Transcribe exactly the line that contains "Task: Pause station" and every line below it in the listing, through the last, and no other lines.

---------- RECORDS TO PROCESS ----------

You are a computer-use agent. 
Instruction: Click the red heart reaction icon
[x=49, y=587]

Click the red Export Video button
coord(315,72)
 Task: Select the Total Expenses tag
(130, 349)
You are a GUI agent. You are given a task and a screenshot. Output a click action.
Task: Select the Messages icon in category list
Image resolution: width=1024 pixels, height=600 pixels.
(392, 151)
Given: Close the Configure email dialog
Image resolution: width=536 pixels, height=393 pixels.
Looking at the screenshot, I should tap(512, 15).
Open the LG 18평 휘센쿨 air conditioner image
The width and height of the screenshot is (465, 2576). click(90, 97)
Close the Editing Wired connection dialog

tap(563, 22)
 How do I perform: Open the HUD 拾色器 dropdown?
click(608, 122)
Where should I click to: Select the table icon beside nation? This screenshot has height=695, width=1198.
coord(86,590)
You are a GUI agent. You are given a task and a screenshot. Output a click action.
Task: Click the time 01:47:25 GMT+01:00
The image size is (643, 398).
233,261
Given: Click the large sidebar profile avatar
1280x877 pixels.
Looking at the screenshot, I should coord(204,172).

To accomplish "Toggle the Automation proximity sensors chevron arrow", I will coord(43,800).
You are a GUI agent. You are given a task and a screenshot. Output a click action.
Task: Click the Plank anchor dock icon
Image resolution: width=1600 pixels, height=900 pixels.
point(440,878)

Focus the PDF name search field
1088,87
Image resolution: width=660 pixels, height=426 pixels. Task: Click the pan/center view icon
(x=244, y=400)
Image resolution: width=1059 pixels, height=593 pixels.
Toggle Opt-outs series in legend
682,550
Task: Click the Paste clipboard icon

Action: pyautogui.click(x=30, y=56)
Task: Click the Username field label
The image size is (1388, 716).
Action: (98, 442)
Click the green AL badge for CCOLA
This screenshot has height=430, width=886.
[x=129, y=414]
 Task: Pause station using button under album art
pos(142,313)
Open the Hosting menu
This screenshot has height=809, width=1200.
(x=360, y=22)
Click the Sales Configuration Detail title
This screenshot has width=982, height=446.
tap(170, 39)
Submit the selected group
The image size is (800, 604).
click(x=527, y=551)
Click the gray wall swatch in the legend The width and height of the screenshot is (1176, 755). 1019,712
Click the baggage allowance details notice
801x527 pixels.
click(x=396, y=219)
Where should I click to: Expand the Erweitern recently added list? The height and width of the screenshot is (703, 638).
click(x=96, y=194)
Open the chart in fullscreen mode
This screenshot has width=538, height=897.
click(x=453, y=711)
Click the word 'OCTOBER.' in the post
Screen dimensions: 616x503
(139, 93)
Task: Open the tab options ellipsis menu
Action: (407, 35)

----------

FINISHED EXERCISE:
 Task: Pause station using button under album art
pos(142,313)
Open the Hosting menu
This screenshot has height=809, width=1200.
(x=360, y=22)
Click the Sales Configuration Detail title
This screenshot has width=982, height=446.
tap(170, 39)
Submit the selected group
The image size is (800, 604).
click(x=527, y=551)
Click the gray wall swatch in the legend The width and height of the screenshot is (1176, 755). 1019,712
Click the baggage allowance details notice
801x527 pixels.
click(x=396, y=219)
Where should I click to: Expand the Erweitern recently added list? The height and width of the screenshot is (703, 638).
click(x=96, y=194)
Open the chart in fullscreen mode
This screenshot has width=538, height=897.
click(x=453, y=711)
Click the word 'OCTOBER.' in the post
Screen dimensions: 616x503
(139, 93)
Task: Open the tab options ellipsis menu
Action: (407, 35)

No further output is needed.